A successful experiment by the University of Cambridge Institute for Sustainability Leadership (CISL), brings Sappi together with major global brands (Sainsbury’s, BNP Paribas, Unilever, Barclays, Standard Chartered and Rabobank) showing how a new model of blockchain and other data sharing technologies can enhance the sustainability of global supply chains without increasing production costs.
Trado: New technologies to fund fairer, more transparent supply chains shows how shared data from smallholders can increase supply chain transparency and lead to earlier, pre-shipment financing with the potential for long-term benefits for suppliers, with net zero impact on production costs.
The Trado model was piloted with smallholder tea farmers in Malawi, showing how sustainability in end-to-end supply chains can look at every aspect from the tea farmers products right down to the product packaging sitting on supermarket shelves. The tea farmers were offered a financial incentive in return for feeding social or ecological data into the blockchain. An innovative blockchain structure, enabling traceability, has been developed into a blueprint for replication, development and experimentation in other contexts. Sappi ensured that alongside the product, that sustainable paper packaging also carried with it the very same principle ensuring the complete product package has the same traceability throughout.
The Trado model could potentially pay for some of the investment needed to establish traceability across supply chains, although further investigation is needed to scope the model’s ability to do this while benefitting smallholders.
Thomas Verhagen, Senior Programme Manager, University of Cambridge Institute for Sustainability Leadership, said:
“The products we, as end-consumers, buy consist of a multitude of inputs, such as paper packaging in the case of tea bought in supermarkets. The development of sustainability solutions regularly happens in a siloed, input-by-input, basis. To consumers and supply chain parties this fragmentation is not always helpful in understanding the impacts of the things they buy. This is why, from the outset of the pilot, the Trado consortium took a holistic view of the tea supply chain and considered the application of the model’s asset tracking component for the tea packaging supply chain. Through the test we found that in a packaging supply chain Trado can create a real-time view into certification at origin, and also that it can create a single source of truth. In doing so, Trado provided a unique opportunity to bring two aspects together: a fairer distribution of benefits along a product supply chain as well as higher visibility into the sustainable attributes of packaging.”
“This is a significant step towards the further development and understanding of how technology-driven innovation can support delivery of the UN Sustainable Development Goals. Collaboration between multi-nationals, financial institutions and fintech firms can harness new ways to ensure financial flows support fair and just policies and practices ready for a new financial system. The Trado model has potential for replication across a wide range of topics and we hope the blueprint will encourage others to deliver its potential for social and environmental improvement.”

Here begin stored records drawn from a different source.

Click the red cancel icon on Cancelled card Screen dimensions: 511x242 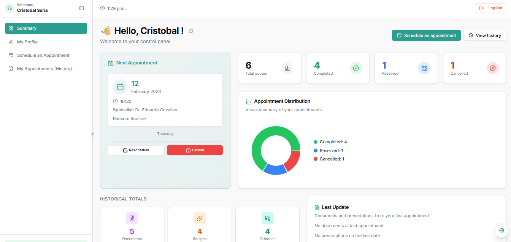pos(493,68)
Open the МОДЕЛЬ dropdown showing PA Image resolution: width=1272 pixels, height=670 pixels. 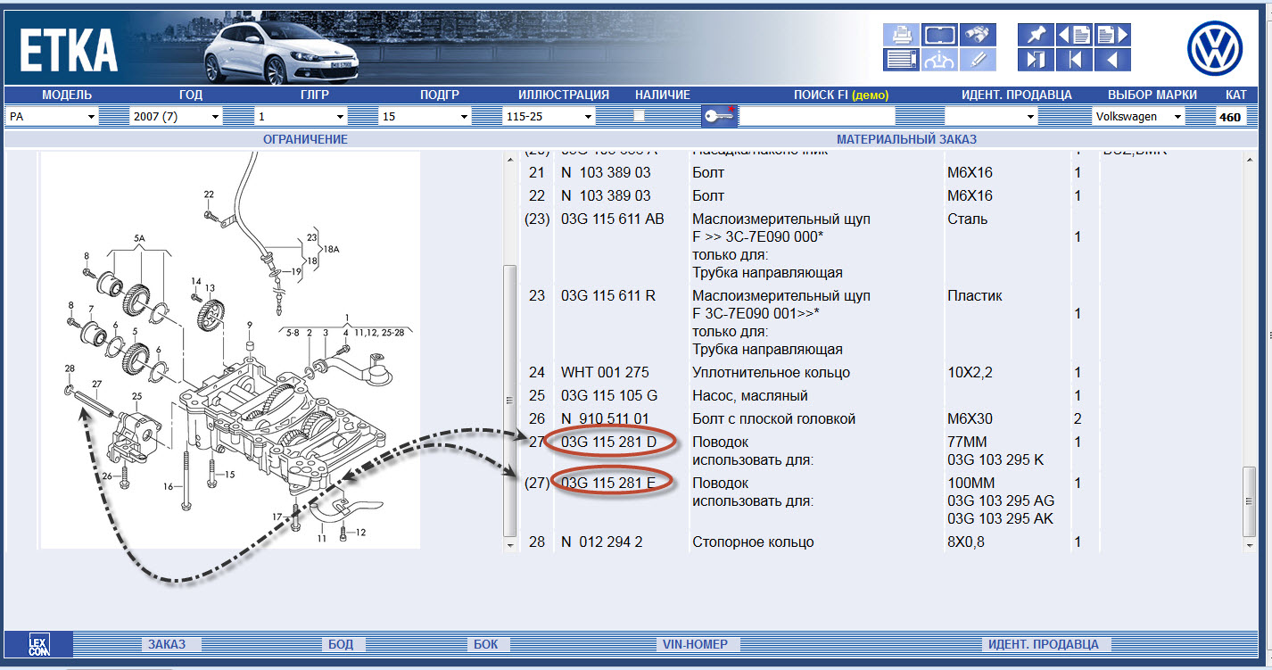click(x=52, y=116)
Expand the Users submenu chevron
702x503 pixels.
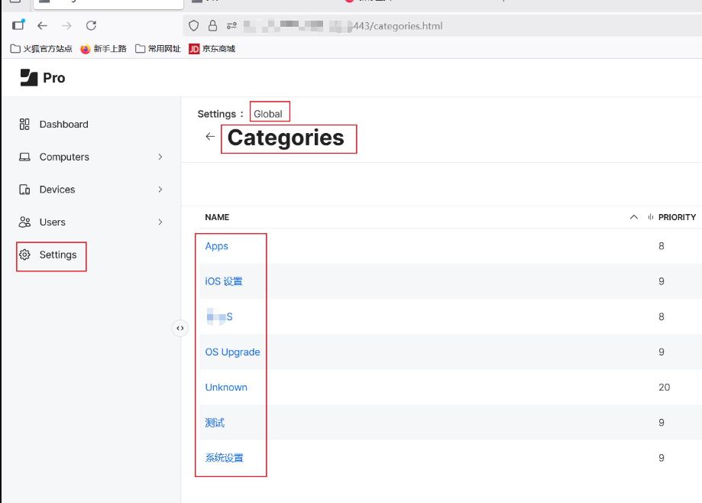point(160,222)
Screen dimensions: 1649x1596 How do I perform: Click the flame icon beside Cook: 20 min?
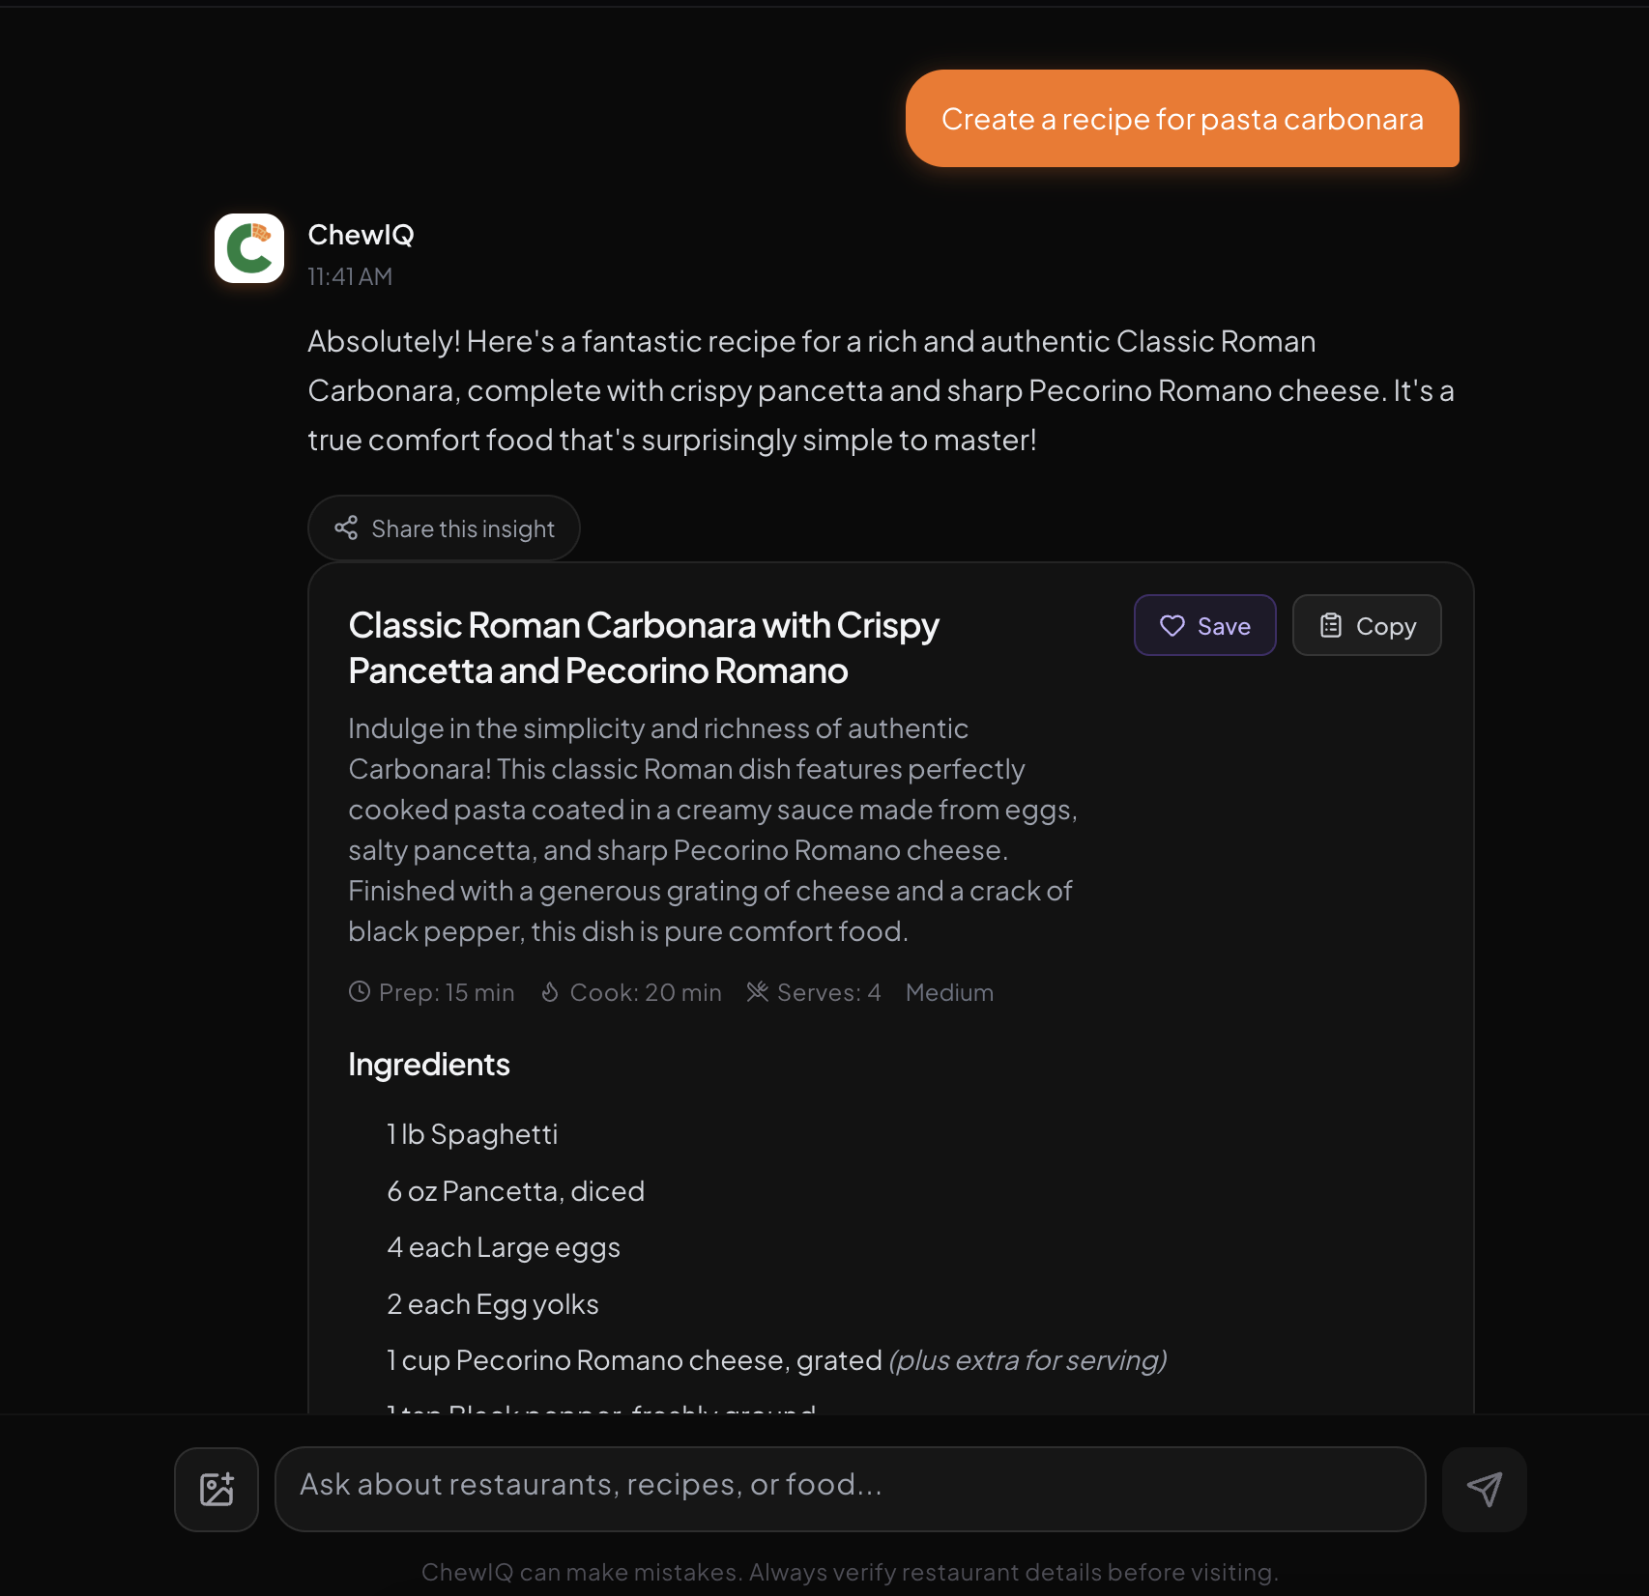point(549,992)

Kurt Kim, VP Supply Chain & Procurement for Sappi Europe, said:
“In a world with increasing concern about the environmental impact of non-recyclable and non-biodegradable packaging, paper products are a great alternative. To deliver sustainable paper packaging solutions, it is of utmost importance to ensure that the wood supply originates from sustainably managed forests. This requires forest certification and a high level of transparency and incorruptible tracking systems in order to give consumers the confidence they require to make their purchasing decisions. Project Trado has offered a great opportunity to explore whether the use of Blockchain technology could add value to forest certification systems by offering a new and real-time way to trace our wood from the forest. Looking forward we will now assess possibilities for scaling up the solution together with other stakeholders including certification systems and industry partners.”